Speirs had to leave. He knew that. He’d already tainted the jolly gathering enough with his bittering presence— it was always going to be this; horror, otherness, and belligerence. Just as he started to loosen his grip on the man, he felt two hands on him, forcefully shoving him away. Ron didn’t resist.
Randleman was staring him down, stepping between him and whoever the man was.
“Walk it off, Speirs,” Bull barked around his cigar. “Go.”
There was no challenge there, just a warning. Ron tried and failed to come up with a response, clenching his jaw. The reunion had quieted down significantly as most watched the commotion, their stares like daggers cutting Speirs to shreds. He felt the urge to just run.

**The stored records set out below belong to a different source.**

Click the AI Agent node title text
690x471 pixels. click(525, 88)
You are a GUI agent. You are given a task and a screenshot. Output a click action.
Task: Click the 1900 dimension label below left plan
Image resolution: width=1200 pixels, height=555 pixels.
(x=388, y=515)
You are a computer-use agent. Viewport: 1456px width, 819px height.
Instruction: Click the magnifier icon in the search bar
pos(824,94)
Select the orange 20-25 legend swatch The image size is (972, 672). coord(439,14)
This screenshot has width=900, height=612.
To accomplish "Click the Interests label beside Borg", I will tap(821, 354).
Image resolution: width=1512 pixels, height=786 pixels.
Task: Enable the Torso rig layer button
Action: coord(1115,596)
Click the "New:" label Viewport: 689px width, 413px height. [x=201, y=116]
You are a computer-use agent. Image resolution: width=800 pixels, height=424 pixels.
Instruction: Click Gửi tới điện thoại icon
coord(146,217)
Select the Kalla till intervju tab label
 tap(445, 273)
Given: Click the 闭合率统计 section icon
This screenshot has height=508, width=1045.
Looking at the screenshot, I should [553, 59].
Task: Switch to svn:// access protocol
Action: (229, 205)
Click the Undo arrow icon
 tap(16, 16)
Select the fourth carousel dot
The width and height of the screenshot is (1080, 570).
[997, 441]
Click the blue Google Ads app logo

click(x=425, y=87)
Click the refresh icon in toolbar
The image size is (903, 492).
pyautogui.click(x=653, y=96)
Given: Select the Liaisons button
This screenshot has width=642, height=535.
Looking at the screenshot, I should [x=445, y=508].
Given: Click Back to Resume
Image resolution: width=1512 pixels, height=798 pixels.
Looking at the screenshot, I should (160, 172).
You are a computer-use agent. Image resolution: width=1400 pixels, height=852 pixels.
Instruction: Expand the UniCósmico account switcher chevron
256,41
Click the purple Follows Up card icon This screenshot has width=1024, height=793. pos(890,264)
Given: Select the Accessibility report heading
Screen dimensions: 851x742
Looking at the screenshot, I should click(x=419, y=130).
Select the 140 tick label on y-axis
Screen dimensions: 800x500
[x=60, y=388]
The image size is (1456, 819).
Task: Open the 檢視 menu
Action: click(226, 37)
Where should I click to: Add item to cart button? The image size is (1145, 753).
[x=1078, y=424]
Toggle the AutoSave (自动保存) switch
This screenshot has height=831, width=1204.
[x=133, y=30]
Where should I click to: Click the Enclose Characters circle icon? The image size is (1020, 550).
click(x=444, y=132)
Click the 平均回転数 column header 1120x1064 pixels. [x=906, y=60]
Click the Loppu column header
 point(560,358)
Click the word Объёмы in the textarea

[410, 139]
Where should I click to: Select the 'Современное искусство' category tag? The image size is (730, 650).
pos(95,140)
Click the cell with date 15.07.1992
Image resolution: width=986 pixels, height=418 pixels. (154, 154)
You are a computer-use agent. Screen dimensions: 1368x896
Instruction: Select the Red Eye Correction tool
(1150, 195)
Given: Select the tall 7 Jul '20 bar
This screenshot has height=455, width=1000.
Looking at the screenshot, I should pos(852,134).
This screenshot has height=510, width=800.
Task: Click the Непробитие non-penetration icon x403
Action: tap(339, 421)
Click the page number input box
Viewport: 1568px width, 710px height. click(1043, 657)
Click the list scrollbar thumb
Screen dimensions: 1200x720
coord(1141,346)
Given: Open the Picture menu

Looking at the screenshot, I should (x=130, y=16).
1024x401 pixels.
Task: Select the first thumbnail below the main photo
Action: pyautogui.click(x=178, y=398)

Instead, he nodded belatedly, mumbled something that wasn’t an apology, and dragged himself back to his room with too much alcohol in his blood and more shame than he’d ever known.
The room he was staying in was elegant and fancy and disgusting. All beige and brown tones with some splashes of orange and gold here and there. Ron hated everything about it, hated everything about that night, and every decision he’d ever made.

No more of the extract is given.